Doctors fear antimicrobial resistance has begun after years of worry
ROCKFORD, Ill. (WIFR) - Some medical experts consider it the biggest challenge of our lifetime. The CDC says our overuse of traditional antibiotics leaves us vulnerable to even deadlier infections.
As the world around us changes, so do the antibodies in our system. UW Health expert Michael Pulia, who is their assistant professor in emergency medicine says, over time the antibiotics we receive become less effective and our bodies get used to them.
“Antibiotics that traditionally work are no longer effective and then we have infections that are very difficult to treat,” said Pulia.
Resistant bacteria is a hot topic within the medical community.
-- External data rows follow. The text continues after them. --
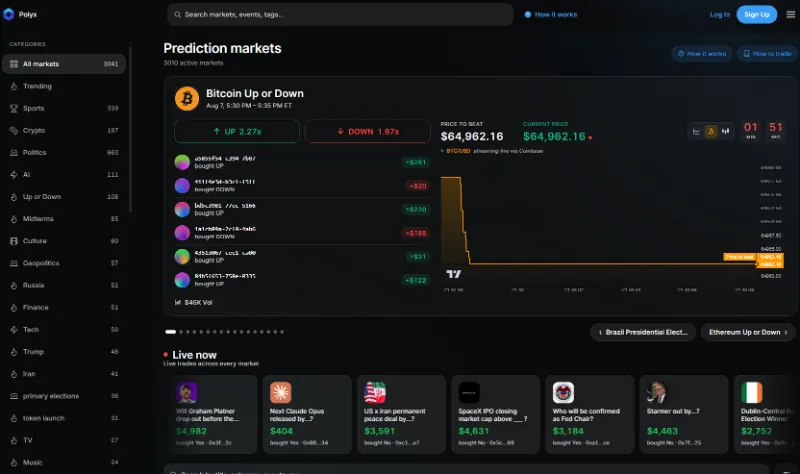Click the Polyx logo icon

pos(9,14)
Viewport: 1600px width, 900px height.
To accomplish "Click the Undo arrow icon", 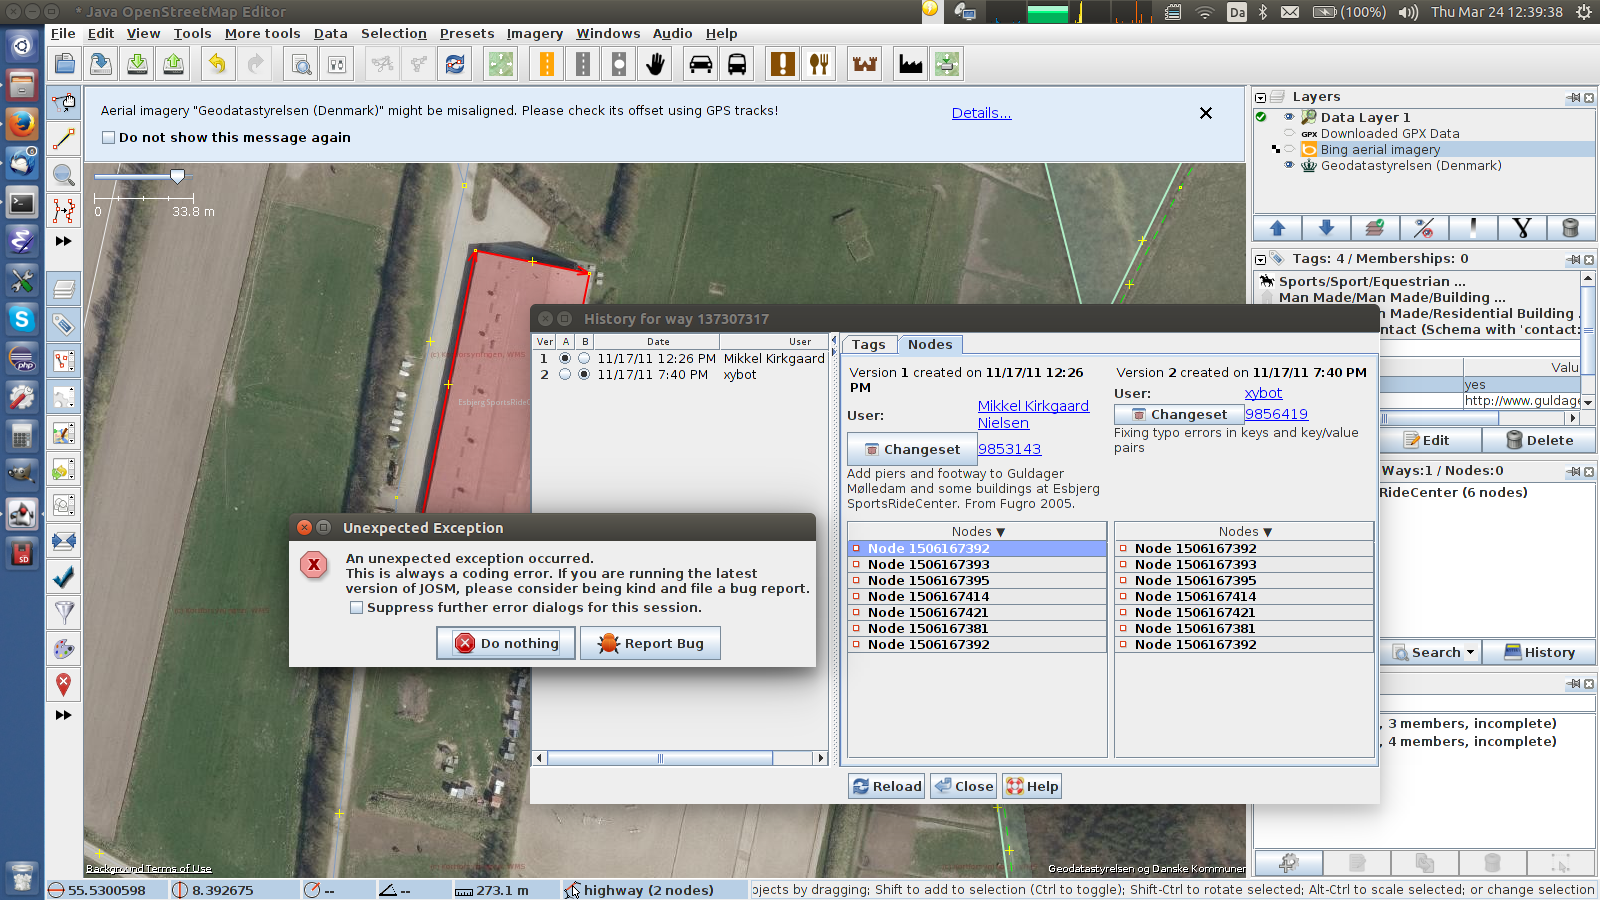I will (216, 64).
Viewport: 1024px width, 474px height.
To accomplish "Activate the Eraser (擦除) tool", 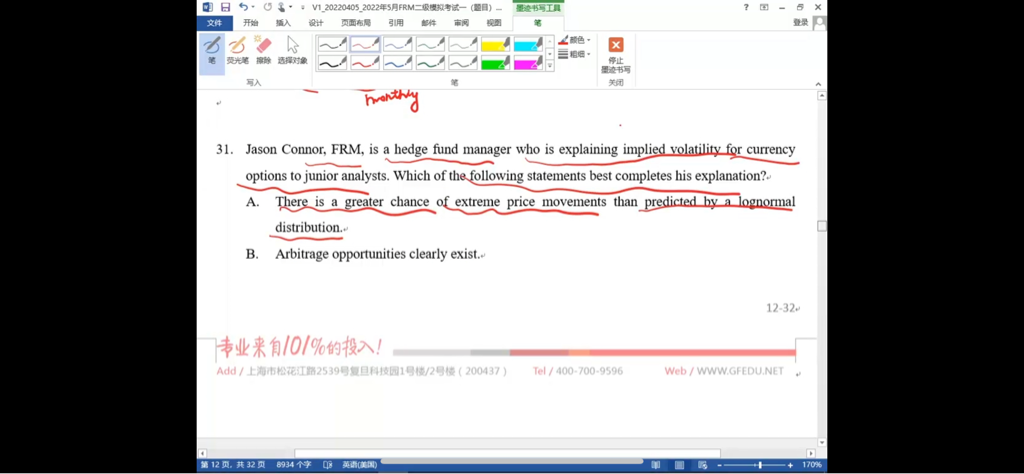I will (x=263, y=50).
The Centers for Disease Control and Prevention claims the antibiotics we use aren’t as effective and drug-resistant “superbugs” can easily sneak up on us.
“The pipeline, as we call it, for antibiotics is dwindled over the years but there’s been a resurge in interest of, okay this is a problem, like the amount of new anti-biotics that are coming out are not that frequent,” he said.
Pulia believes we’ve over-prescribed antibiotics for flus and colds - but those drugs aren’t required and it only lessens their effectiveness to other types of bacteria.
“You’re having a surgery. You get a little antibiotics around the time of the surgery to prevent post-surgical infection,” he explained, “could that become a problem where routine minor surgeries become life threatening infections.”
Pulia says patients should feel empowered when it comes to their health. They must talk to their medical providers before putting something in their bodies that they don’t fully understand it’s intended purpose or the long-term impact.
“But when it comes to antibiotics, they really should be reserved for those true bacterial infections and that diagnosis can be tough sometimes and sorting it out,” Pulia said, “And that’s where that, in those gray cases that’s where we have those conversations about ‘okay when is the time to start it and we watch and wait and see how it goes.”
He says doctors and researchers always knew bacteria would eventually develop resistance. They just didn’t know when; he says that time is now.
Experts with UW Health say finding alternatives to antibiotics is important just in case your body does resist the medicine.